Sabr u Sebat, Paris'in sosyete yaşamı, ev içi sohbetler,
kahve sohbetleri gibi kesitlerin ele alındığı bir oyundur. Bu oyunun iki
sahnesi tamamen atasözleriyle doludur.
Liberte, alegorik bir eserdir. II. Abdülhamit'in Mithat
Paşa'yı sürmesi konusu işlenmiştir. Siyasi atmoseferden ötürü yazıldıktan tam
otuz yıl sonra basılmıştır. Eserde Mithat Paşa'yı övmek amacı söz konusudur.
Yadigar-ı Harb, I. Dünya Savaşı yıllarında yazılmıştır.
Özellikle İngiltere'nin savaştaki olumsuz rolünü belirtilmiştir. Son eşi Lüsyen
Hanım da bu eserin kahramanları arasındadır.
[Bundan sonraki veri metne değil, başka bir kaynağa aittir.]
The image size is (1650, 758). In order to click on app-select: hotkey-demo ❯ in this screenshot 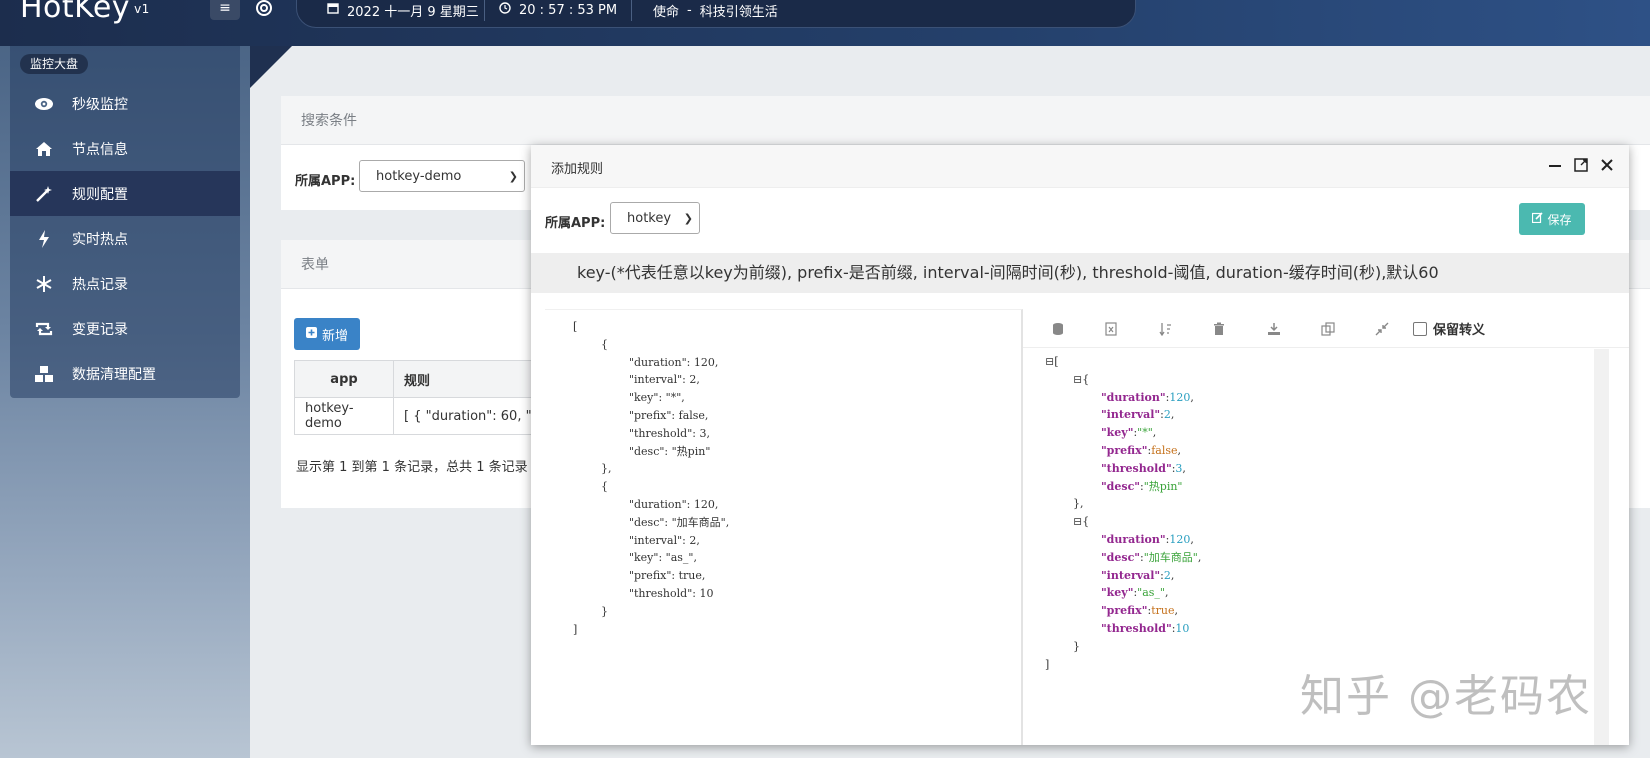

Finten, Hamit'in Shakespeare'in eserlerini anladığının en
iyi örneğidir.
Cünûn-ı Aşk, sahnelenme tekniği açısından dili en uygun olan
ilk eseridir.
Eşber, Hamit'in belagat konusundaki hakimiyetini gösteren
eseridir.
Konusunu İlhanlılar tarihinden alan dört oyun birbirinin
devamı olarak kabul edilmektedir. (İlhan, Tayflar Geçidi, Arziler, Ruhlar)
Abdülhak Hamit Tarhan'ın Eserleri
Şiir Kitapları
1. Sahra (1879).
2. Makber (1885).
3. Ölü (1885).
4. Hacle (1885).
5. Belde (1885),.
6. Bunlar Odur (1885).
7. Bâlâdan Bir Ses (1912).
8. Garâm (1923).
9. İlhâm (1913).
10. Vâlidem (1913).
11. İlhâm-ı Vatan (1916).
12. Yabancı Dostlar (1924).
Tiyatroları
1. Macerâ-yı Aşk (mensur piyes, (1873).
2. Sabr u Sebat (mensur piyes, (1875).
3. İçli Kız (mensur piyes, (1875).
4. Duhter-i Hindu (mensur piyes, (1876).
5. Nazife (manzum piyes, (1876).
6. Nesteren (manzum piyesi, (1878).
7. Târik yahut Endülüs Fethi (manzum piyes, (1879).
8. Tezer (manzum piyes, (1880).
9. Eşber (manzum piyes, (1880).
10. Kahbe yahut Bir Sefılenin Hasbihâli (manzum piyes,
(1887).
11. Liberte (manzum piyes, tefrika (1913).
12. Turhan (manzum piyes, (1916).
13. İbn-i Musâ yahut Zâtü'l-Cemâl (manzum piyes, (1917).
14. Abdullahu s-Sâgir (manzum piyes, (1917).
15. Sardanapal (manzum piyes, (1917).
16. Yâdigâr-ı Harp (manzum-mensur piyes, (1917).
17. Cunûn-ı Aşk yahut Mihrâce (manzum piyes, (1917).
18. Tayflar Geçidi (manzum piyes (1917)
19. Zeyneb (manzum piyes, (1918).
20. Finten (manzum piyes, (1918).
21. Ruhlar (manzum piyes, (1922).
22. Arzîler (manzum piyes, (1925).
23. Hâkan (manzum piyes, (1935).
24. Kanûnî'nin Vicdan Azabı (manzum piyes,
yayınlanmamıştır).
25. Mektuplar (İ. Enginün tarafından yayınlanmıştır).